My own piano lessons were provided by a
withered harridan in a stuffy, over-heated, third-floor walk-up. Redolent of
stale sweat and radiator steam, the tiny room contained only the piano and a
bench, warmed by my tormentor's bony buttocks, upon which I was reluctant to
sit. There she would lean in to me with her lavender, pancake foundation and
tissue-stuffed cuffs, chewing on licorice pastilles and urging me to arch my
fingers. Too lazy to become a proficient sight-reader, I learned to play most
of our repertoire of etudes and minuets by ear, eventually frustrating my
teacher to the point where she threw up her hands in a cloud of talc and sent
me home.
Over the next few years I prevailed upon my
parents to start investing in a drum kit in rich, red sparkle. Beginning with a
bass drum, upon which I immediately painted Johnny and the Rebs, even
though I wasn't Johnny and there were no Rebs, my mother and I would take the
subway down to Manny's Music twice a year to select another piece. By the time
I lost interest in the drums altogether, I'd amassed a high-hat and crash
symbol, a snare and two tom-toms.
There followed a long flirtation with the
flute, which I chose primarily because it was not a guitar, and upon which I
learned to play a Bolero by ear and not much else. Around this time – tenth or
eleventh grade – the saxophone began to tempt me and by the middle of my
freshman year in college I'd rented a tenor and taught myself the simple riffs
and obbligatos behind the Supremes and Temptations. As it happened, Providence
at that time was a mecca for young guys my age in wing-tips and zoot suits who
really could play the sax; every bar and coffee shop had a resident quartet or
big band and it wasn't long before I bought a vintage suit and began torturing
ballads like Body and Soul and Polka Dots and Moonbeams while
imagining the soft, dissipated, lush life I'd someday spend in some small dive.
One
fine day, well into my post-youth period in Brooklyn, a call came in from a friend
who was putting together a photo-shoot for GQ. The shoot was all about tuxedos
and the theme was to be a sort of retro, ballroom scene based loosely on a
story by John O'Hara. My friend had called me because her boyfriend played
double bass in a bluegrass band and she knew I owned a saxophone. Together with
a few other ne’er-do-wells – a rock drummer and a couple of friends who just
looked good in black tie – she was trying to fashion an ersatz, prop orchestra
to take the bandstand for the shoot. Flattered at the prospect of being seen
even peripherally in the pages of GQ and attracted by the princely sum offered
for spending a Saturday dressed to the nines in an historic mid-town Club
drinking beer and posing with my horn, I had just one caveat. We would not,
under any circumstances, I made clear, be asked or expected to actually play
anything. No, she assured me, we were just props. As she chuckled at the
thought of us - a rock drummer, a blue-grass bassist, a tone-deaf pianist and
guy who'd confined his saxophone playing quite literally to the closet – I felt
a faint chill at the back of my neck.....

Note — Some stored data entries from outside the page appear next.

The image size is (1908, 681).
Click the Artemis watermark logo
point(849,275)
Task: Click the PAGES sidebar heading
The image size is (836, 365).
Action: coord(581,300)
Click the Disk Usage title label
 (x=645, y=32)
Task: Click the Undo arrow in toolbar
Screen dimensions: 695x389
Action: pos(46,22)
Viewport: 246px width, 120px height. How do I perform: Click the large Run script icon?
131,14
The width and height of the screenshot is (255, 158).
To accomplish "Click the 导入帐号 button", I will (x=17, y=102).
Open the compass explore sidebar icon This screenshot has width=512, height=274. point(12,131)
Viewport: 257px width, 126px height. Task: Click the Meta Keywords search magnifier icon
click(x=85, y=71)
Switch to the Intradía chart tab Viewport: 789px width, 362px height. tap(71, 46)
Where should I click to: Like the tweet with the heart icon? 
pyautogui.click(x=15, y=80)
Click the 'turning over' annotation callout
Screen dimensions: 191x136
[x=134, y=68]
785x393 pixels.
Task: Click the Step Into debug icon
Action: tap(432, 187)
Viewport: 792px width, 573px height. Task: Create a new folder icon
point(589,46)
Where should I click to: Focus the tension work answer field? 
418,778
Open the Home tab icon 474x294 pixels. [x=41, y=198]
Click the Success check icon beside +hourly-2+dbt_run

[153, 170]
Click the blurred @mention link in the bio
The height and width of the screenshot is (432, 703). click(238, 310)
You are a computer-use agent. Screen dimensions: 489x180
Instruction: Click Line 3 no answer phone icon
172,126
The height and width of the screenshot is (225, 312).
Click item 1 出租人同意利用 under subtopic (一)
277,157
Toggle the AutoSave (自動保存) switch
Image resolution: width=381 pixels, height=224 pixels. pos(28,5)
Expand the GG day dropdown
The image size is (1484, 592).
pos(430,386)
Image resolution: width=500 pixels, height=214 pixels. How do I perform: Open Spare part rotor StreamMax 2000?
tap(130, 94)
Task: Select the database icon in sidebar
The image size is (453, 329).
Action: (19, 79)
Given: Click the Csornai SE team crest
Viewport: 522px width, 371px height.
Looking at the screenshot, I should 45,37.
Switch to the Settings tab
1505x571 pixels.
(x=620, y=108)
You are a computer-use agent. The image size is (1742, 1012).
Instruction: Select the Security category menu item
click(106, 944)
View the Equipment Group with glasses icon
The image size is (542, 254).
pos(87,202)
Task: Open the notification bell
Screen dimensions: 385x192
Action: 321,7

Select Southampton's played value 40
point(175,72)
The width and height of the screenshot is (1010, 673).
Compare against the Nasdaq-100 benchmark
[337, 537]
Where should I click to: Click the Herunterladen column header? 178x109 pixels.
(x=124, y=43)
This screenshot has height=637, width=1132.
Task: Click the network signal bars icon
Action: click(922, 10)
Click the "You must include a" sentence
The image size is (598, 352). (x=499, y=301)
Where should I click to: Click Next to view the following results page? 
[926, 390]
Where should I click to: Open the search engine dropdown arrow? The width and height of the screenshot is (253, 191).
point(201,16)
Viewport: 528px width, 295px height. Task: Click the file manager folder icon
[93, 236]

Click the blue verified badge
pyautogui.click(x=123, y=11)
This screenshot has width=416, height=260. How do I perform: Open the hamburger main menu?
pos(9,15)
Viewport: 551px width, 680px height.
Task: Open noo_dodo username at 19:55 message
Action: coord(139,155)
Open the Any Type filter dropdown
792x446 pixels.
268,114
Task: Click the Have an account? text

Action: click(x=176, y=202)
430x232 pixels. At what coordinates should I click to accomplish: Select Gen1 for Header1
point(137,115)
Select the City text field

On the appointed day we were fitted into our
tuxedos, fussed about with hair gel and set loose upon the catering tables and
beer tubs to await the call. After several hours of noshing, swilling and
sinking ever deeper into the soft, leather club chairs, the band was finally
summoned to take our places. And Boy, did we look sharp! With a hundred men and
women in evening-wear milling around before us, the spot-lights picking us out
upon the stage and the undeniable power imparted by good hair, a fine buzz and
a fabulous suit, I was momentarily lulled into the belief that we could do
this; we could actually pull this off. I looked around for our producer but
couldn't spot her in the crowd. A man with a clip-board directed the
photographers toward the stage; I gripped my horn, assumed my best Lester Young
pose, eyes rolled up towards the lights, and held it, fingering the keys,
mutely, for effect. Someone on the dance floor shouted, “Come on, guys, play
something!”. A cacophony of requests floated up from the crowd as I turned,
confused and mortified, to look at my friend Doug on bass. “OK, fellas...”
shouted the man with the clip-board, “ Hit it!”
I could hear the soft brushes on the snare
behind me as Doug plucked a string, beginning a long, slow intro into Polka
Dots and Moonbeams.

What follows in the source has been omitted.